Tuesday, December 20, 2011

The Best C.S. Lewis-- Putting Your Neighbor on Your Back for Splendour or Horror

The below comes from a sermon Lewis preached in 1941 to one of the largest congregations to ever gather at St. Virgin the Mary in modern times.   It comes from The Weight of Glory.  Walter Hooper, friend and personal secretary to Lewis during his last days, said that he puts this sermon and writing on par with some of the Church Fathers.  I am no adequate judge of such things but the below really struck me.  In my estimation, few write with such depth and humor as Lewis . . . too bad there is little of this type stuff coming out today.  Alas . . .

From the Weight of Glory by C.S. Lewis

"Meanwhile the cross comes before the crown and tomorrow is a Monday morning.  A cleft has opened in the pitiless walls of the world, and we are invited to follow our great Captain inside.  The following Him is, of course, the essential point.
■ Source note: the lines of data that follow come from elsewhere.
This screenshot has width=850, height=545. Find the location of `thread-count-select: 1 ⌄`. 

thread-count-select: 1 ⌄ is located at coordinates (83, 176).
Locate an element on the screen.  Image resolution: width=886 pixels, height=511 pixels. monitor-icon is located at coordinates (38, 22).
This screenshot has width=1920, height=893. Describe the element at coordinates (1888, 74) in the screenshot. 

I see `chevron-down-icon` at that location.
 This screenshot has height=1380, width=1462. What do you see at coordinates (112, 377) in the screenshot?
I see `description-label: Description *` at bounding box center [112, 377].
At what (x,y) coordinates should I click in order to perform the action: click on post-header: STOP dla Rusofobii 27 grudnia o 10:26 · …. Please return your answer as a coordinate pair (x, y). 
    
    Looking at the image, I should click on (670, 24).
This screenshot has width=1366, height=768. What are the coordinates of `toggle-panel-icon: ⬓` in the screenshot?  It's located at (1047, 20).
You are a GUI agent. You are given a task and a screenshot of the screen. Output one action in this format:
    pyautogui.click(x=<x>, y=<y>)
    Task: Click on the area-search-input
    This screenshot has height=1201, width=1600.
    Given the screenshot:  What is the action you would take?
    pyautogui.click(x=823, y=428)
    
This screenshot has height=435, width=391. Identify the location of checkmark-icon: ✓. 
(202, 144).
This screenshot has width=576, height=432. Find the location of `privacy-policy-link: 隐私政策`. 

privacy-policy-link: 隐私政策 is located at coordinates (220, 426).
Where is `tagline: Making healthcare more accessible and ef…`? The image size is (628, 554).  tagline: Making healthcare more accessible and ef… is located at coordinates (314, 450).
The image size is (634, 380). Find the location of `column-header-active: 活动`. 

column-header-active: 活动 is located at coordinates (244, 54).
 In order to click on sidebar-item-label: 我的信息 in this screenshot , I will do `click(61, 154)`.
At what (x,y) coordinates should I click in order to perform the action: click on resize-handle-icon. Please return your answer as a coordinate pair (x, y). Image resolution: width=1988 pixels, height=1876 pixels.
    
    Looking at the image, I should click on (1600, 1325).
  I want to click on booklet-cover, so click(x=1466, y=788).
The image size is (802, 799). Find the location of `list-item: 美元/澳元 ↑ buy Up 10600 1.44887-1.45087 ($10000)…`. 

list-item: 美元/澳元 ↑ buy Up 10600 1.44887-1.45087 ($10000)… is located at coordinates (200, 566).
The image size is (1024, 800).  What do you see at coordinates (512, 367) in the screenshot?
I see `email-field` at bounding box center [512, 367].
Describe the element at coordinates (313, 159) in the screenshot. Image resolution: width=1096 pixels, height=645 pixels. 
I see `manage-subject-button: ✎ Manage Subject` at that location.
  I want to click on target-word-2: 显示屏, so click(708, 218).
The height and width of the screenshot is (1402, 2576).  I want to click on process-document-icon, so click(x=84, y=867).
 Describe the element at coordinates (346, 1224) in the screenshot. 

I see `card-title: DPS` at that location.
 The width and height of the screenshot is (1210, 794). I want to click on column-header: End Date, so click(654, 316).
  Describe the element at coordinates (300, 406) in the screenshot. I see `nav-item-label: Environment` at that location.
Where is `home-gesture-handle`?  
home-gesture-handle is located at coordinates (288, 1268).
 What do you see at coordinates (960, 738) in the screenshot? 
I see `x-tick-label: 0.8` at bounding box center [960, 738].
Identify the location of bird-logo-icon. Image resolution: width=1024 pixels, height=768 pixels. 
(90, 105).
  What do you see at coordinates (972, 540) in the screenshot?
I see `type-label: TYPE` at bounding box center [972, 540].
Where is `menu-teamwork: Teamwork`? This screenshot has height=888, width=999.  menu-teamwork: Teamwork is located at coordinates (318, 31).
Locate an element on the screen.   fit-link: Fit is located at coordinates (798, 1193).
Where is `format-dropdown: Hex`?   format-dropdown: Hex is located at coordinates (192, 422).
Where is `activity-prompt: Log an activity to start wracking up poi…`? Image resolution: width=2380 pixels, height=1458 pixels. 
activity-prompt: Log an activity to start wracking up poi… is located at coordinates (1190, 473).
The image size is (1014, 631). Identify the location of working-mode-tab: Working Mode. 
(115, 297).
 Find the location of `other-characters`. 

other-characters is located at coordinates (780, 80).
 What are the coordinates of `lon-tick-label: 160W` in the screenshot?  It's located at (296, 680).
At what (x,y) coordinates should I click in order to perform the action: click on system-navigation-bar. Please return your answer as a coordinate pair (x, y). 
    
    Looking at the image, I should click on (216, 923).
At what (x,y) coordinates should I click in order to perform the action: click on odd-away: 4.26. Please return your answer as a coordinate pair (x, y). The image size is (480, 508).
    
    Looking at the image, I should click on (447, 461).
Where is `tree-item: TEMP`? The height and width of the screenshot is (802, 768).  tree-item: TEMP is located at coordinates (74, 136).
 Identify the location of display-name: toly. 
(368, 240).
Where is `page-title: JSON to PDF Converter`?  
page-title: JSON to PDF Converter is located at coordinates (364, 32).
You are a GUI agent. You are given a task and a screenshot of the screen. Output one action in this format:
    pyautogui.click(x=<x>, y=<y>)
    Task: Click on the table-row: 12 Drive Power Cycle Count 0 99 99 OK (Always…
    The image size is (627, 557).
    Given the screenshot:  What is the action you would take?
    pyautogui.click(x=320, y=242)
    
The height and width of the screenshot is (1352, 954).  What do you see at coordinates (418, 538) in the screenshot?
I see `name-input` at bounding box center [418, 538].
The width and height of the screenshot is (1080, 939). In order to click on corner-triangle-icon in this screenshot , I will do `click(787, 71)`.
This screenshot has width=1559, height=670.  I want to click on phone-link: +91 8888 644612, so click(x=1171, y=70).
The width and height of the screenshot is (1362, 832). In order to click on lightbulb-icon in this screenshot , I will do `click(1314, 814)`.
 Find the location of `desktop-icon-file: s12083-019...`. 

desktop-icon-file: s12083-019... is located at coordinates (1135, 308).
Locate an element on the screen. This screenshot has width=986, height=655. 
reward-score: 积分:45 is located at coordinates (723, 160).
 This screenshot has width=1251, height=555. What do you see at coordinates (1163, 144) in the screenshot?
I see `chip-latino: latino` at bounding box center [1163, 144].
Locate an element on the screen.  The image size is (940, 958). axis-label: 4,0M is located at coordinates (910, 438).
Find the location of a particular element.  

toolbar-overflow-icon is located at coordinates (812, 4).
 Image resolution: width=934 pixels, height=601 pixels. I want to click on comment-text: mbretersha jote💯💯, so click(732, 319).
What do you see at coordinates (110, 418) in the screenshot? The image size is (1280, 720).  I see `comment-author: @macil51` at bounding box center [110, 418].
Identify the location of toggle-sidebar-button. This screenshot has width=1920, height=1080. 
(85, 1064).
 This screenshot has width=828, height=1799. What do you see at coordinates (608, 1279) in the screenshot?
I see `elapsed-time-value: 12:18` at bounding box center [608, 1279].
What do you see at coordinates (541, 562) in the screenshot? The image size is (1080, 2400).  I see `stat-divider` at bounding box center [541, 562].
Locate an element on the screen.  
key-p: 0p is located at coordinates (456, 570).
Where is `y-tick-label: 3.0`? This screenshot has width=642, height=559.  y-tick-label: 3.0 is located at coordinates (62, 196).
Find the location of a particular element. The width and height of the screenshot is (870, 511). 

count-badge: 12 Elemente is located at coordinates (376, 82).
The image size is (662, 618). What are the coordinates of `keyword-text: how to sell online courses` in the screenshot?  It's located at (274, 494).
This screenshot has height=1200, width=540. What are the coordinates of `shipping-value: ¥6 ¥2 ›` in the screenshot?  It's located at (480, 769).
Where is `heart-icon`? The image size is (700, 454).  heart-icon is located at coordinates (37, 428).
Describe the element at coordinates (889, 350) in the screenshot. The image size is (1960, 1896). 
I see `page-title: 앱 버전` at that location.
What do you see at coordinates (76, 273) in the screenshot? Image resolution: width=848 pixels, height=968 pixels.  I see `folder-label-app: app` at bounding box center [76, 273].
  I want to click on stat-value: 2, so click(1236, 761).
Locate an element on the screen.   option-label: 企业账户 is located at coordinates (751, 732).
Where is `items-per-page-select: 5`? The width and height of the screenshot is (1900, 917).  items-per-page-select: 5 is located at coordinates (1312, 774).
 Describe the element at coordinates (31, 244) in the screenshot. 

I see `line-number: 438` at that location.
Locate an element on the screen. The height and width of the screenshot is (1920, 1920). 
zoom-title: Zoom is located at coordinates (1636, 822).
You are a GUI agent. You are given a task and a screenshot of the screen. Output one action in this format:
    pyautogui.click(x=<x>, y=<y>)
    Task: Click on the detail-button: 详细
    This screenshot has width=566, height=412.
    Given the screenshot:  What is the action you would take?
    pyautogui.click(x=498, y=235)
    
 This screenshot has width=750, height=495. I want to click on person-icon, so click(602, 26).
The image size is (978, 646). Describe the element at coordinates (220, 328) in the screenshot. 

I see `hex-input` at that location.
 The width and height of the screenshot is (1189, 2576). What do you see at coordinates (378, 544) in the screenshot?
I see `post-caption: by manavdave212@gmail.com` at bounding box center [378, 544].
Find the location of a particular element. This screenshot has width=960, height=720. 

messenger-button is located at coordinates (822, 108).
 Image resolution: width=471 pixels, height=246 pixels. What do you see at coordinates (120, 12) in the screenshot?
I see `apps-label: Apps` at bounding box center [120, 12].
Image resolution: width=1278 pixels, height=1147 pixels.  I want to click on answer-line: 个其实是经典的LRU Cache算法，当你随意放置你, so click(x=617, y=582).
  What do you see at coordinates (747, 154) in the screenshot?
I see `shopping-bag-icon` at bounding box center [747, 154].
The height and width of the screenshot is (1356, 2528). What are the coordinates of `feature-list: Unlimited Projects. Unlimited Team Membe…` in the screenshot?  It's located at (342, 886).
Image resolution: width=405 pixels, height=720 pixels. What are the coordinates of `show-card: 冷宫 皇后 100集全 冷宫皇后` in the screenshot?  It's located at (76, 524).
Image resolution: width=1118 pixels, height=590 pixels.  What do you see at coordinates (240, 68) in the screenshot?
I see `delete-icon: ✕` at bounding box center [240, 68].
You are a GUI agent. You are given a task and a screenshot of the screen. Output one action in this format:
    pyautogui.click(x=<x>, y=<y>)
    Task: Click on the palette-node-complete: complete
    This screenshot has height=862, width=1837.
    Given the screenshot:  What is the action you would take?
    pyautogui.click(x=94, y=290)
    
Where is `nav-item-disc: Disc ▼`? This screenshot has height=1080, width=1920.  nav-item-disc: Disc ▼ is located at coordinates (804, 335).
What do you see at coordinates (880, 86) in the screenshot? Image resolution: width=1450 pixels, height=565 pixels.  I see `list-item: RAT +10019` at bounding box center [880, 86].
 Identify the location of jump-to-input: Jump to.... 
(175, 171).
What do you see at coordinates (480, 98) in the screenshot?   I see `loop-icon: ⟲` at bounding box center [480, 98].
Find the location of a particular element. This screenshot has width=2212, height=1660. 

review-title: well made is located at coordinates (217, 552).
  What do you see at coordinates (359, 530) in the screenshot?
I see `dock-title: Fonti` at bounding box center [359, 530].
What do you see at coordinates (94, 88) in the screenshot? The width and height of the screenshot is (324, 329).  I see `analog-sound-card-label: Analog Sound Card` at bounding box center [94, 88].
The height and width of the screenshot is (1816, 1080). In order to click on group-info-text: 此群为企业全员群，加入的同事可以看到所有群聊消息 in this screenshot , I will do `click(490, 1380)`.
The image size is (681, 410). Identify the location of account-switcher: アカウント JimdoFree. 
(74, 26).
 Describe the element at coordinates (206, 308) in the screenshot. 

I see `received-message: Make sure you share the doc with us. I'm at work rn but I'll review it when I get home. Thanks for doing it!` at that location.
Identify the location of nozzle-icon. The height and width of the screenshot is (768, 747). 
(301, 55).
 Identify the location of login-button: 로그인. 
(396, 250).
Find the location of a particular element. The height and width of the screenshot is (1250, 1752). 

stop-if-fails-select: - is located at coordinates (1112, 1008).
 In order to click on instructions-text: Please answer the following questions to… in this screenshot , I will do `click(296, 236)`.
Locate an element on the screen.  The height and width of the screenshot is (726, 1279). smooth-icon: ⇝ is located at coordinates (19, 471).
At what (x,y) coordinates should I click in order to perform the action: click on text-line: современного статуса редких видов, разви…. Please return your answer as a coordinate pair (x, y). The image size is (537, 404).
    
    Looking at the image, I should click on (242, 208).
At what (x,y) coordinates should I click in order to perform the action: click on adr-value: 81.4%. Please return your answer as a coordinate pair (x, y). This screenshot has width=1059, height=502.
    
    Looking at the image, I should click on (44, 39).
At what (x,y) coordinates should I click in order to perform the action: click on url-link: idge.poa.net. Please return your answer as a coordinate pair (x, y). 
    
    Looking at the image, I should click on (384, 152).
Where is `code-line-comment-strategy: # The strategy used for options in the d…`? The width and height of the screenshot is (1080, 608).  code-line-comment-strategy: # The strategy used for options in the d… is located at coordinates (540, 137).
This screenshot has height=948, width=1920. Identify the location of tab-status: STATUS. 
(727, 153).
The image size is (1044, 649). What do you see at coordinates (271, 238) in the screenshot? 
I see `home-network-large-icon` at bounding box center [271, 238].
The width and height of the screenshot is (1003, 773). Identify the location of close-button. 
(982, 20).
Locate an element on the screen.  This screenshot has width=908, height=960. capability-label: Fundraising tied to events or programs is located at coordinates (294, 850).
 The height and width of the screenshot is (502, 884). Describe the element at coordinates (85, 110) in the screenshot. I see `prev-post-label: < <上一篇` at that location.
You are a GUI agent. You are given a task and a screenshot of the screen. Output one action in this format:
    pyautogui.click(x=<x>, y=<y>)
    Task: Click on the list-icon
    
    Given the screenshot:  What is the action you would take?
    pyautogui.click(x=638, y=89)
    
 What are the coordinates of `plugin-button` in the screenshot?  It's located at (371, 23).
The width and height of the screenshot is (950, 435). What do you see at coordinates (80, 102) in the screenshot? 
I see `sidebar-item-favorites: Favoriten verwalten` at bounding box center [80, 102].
That being so, it may be asked what practical use there is in the speculations which I have been indulging. I can think of at least one.


It may be possible for each to think too much of his own potential glory hearafter; it is hardly possible for him to think too often or too deeply about that of his neighbor.


The load, or weight, or burden on my neighbours glory should be laid on my back, a load so heavy that only humility can carry it, and the backs of the proud will be broken. It is a serious thing to live in a society of possible gods and goddesses, to remember that the dullest and most uninteresting person you can talk to may one day be a creature which, if you saw it now, you would be strongly tempted to worship, or else a horror and a corruption as you now meet, if at all, only in a nightmare.  All day long we are, in some degree, helping each other to one or other of these destinations.  It is in the light of these overwhelming possibilities, it is with the awe and the circumspection proper to them, that we should conduct all our dealings with one another, all friendships, all loves, all play, all politics.  There are no ordinary people.  You have never talked to a mere mortal.  Nations, cultures, arts, civilisations--these are mortal and their life is to ours as the life of a gnat.  But it is immortals whom we joke with, work with, marry, snub, and exploit--immortal horrors or everlasting splendours.


This does not mean that we are to perpetually solemn.  We must play. But our merriment must be of that kind (and it is, in fact, the merriest kind) which exists between people who have, from the outset, taken each other seriously--no flippancy, no superiority, no presumption.  And our charity must be a real and costly love . . .  next to the Blessed Sacrament itself, your neighbour is the holiest object presented to your senses."